La DNCG « a décidé d’exclure le club de toutes les compétitions nationales pour la saison 2026-2027 », a écrit dans un communiqué le club six fois champion de France, qui « entend faire appel de cette décision dans les délais prévus par les règlements » afin de « finaliser le financement de la saison » prochaine.
Si les recours des Girondins sont rejetés, le club devra se résoudre à repartir au mieux en sixième division (Régionale 1). Cette sanction, prononcée faute de liquidités, était attendue par le club, qui a déjà connu de telles rétrogradations administratives en 2021, 2022 et 2024. Les deux premières fois, il avait été repêché en appel, mais il y a deux ans, sa descente de L2 en N2 avait été confirmée après son placement en redressement judiciaire.
Alors qu’il s’y était engagé lors d’un premier passage devant la DNCG le 9 juin, le président-propriétaire hispano-luxembourgeois du club, Gerard Lopez, n’a pas apporté les 9 millions d’euros nécessaires à boucler l’exercice 2025-2026 et à financer celui de 2026-2027, somme attendue pour recevoir l’aval de l’instance. Le club a demandé un nouveau délai afin de finaliser sa vente à Sparta Capital, fonds d’investissements fondé en 2021 par le Français Franck Tuil avec lequel il discute depuis avril.
10 millions d’euros espérés
Selon la direction du club interrogée lundi par l’AFP, Sparta « devrait apporter 10 millions d’euros d’ici quelques jours sous forme de dette afin d’aider le club à financer la nouvelle saison ». En parallèle, les Girondins négocient avec Bordeaux Métropole, qui a récupéré en régie l’été dernier le Stade Atlantique où évolue le club, et avec la mairie, qui est propriétaire du centre d’entraînement du Haillan.
Ces discussions, confirmées le 19 juin par Thomas Cazenave, nouveau maire (Renaissance) de Bordeaux également président de la métropole, portent notamment sur trois points fixés par le « potentiel repreneur », qui souhaite racheter dans le cadre d’une augmentation de capital une grande part des actions détenues par Gerard Lopez. Pour les deux premiers (baisse du loyer du stade, option d’achat sur le stade et le Haillan), la collectivité n’est pas fermée. Le troisième, en revanche, qui concerne la procédure judiciaire engagée par Bordeaux Métropole pour des loyers impayés du stade (19,7 millions d’euros), pose problème, la collectivité se basant sur une lettre d’intention dans laquelle M. Lopez se portait garant en cas d’impayés.

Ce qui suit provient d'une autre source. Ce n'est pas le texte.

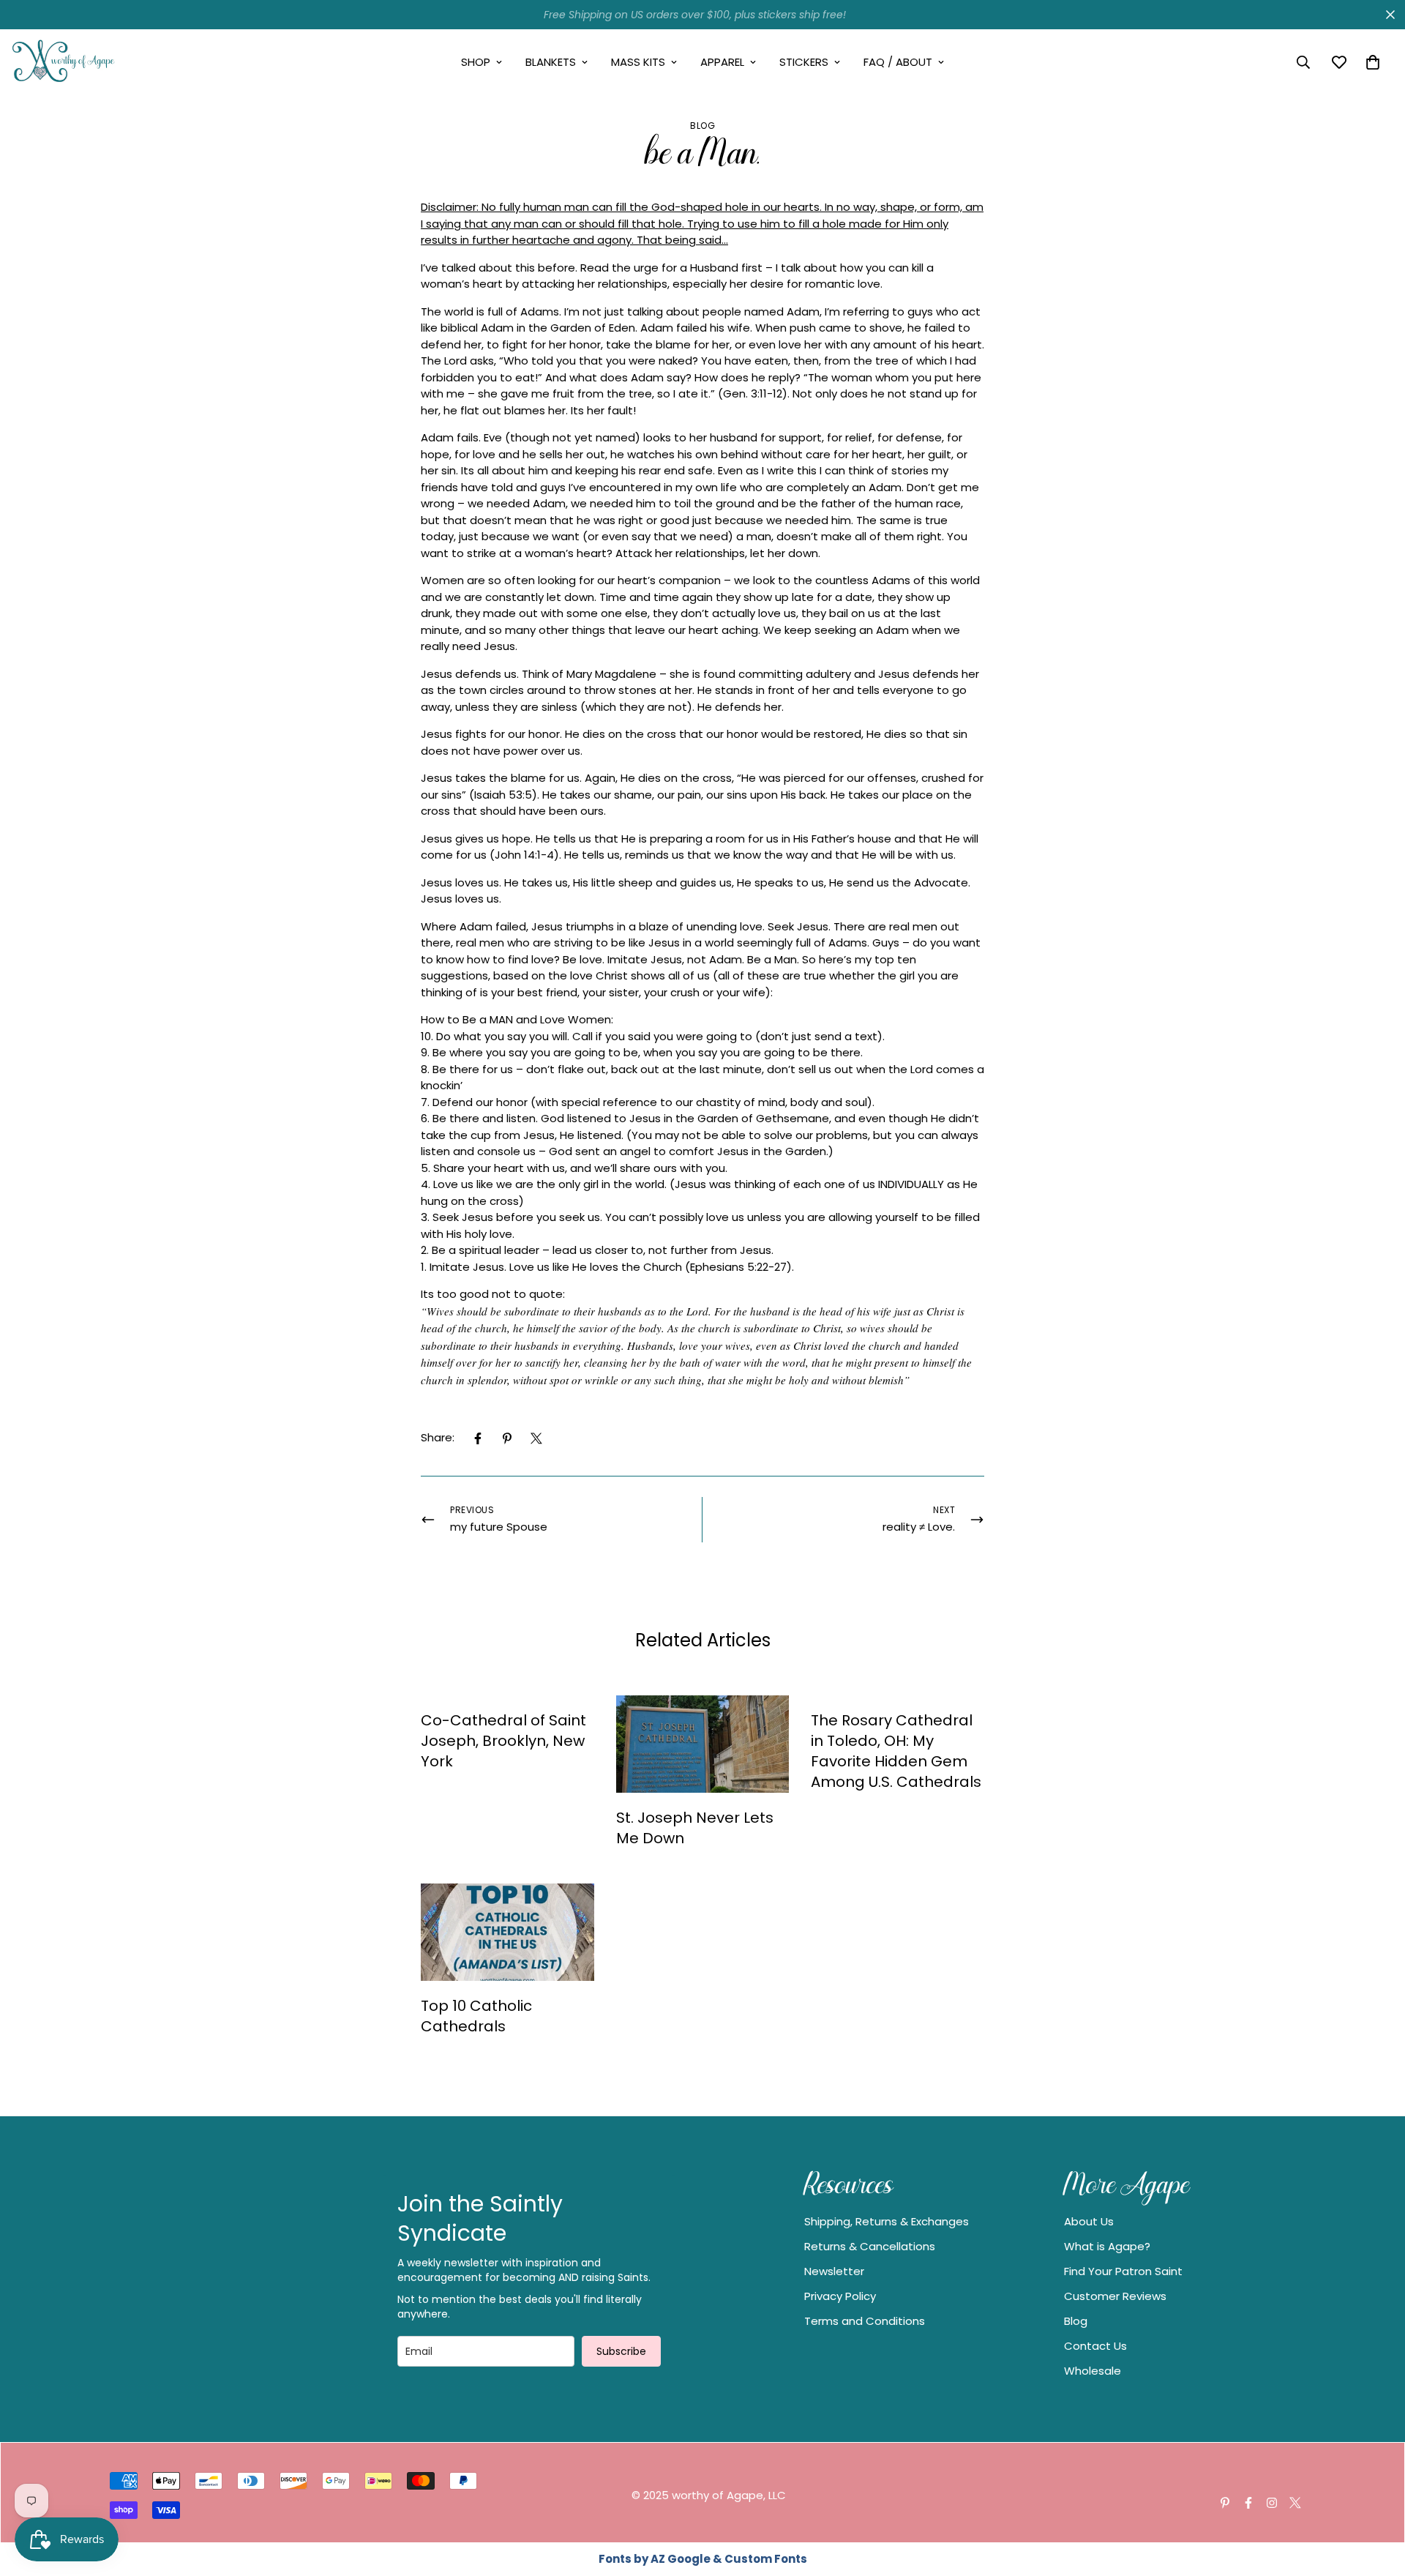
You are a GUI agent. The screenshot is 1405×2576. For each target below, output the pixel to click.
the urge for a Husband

Arrivé en 2021 à la tête des Girondins, Lopez a connu de nombreux déboires sportifs et financiers : le club est ainsi passé de la Ligue 1 au National 2 (4e division), se plaçant pendant un an sous la protection du tribunal de commerce. Il a dû abandonner au passage son statut professionnel et son très réputé centre de formation. Les Girondins ont manqué ces deux dernières saisons une remontée sportive vers la troisième division. Ils étaient sportivement qualifiés pour la prochaine saison du National 1, nouveau nom de la quatrième division.